__Task goal__.
Please output the lines of the listing from the line containing "Where should I click to: Open Returns" up to and including the last line of the listing, copied verbatim.

Listing from a data collection
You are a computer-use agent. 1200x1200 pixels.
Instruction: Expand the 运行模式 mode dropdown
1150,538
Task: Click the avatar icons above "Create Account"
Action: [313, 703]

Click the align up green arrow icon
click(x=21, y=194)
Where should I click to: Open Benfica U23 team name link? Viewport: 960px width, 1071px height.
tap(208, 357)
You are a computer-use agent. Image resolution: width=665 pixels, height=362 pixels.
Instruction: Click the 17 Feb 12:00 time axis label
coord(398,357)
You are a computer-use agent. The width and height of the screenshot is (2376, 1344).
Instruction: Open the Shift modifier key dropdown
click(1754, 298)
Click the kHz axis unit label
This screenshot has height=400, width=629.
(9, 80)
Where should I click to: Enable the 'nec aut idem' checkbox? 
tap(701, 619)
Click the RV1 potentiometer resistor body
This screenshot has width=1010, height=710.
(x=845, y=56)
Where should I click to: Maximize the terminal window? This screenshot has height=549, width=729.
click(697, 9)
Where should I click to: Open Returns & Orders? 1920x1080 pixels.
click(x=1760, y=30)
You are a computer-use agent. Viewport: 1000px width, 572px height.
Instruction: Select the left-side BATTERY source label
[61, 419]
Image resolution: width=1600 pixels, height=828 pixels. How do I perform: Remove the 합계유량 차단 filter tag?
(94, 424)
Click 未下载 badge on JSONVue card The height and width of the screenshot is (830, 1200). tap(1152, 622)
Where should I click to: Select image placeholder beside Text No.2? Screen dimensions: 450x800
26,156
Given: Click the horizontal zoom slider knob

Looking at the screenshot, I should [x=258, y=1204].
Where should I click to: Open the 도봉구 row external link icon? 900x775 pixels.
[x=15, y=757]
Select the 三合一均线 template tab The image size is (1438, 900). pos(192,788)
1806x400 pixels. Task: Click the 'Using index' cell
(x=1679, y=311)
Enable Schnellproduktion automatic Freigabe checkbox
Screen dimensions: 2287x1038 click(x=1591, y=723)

__Result__.
Where should I click to: Open Returns & Orders? 1920x1080 pixels.
click(x=1760, y=30)
You are a computer-use agent. Viewport: 1000px width, 572px height.
Instruction: Select the left-side BATTERY source label
[61, 419]
Image resolution: width=1600 pixels, height=828 pixels. How do I perform: Remove the 합계유량 차단 filter tag?
(94, 424)
Click 未下载 badge on JSONVue card The height and width of the screenshot is (830, 1200). tap(1152, 622)
Where should I click to: Select image placeholder beside Text No.2? Screen dimensions: 450x800
26,156
Given: Click the horizontal zoom slider knob

Looking at the screenshot, I should [x=258, y=1204].
Where should I click to: Open the 도봉구 row external link icon? 900x775 pixels.
[x=15, y=757]
Select the 三合一均线 template tab The image size is (1438, 900). pos(192,788)
1806x400 pixels. Task: Click the 'Using index' cell
(x=1679, y=311)
Enable Schnellproduktion automatic Freigabe checkbox
Screen dimensions: 2287x1038 click(x=1591, y=723)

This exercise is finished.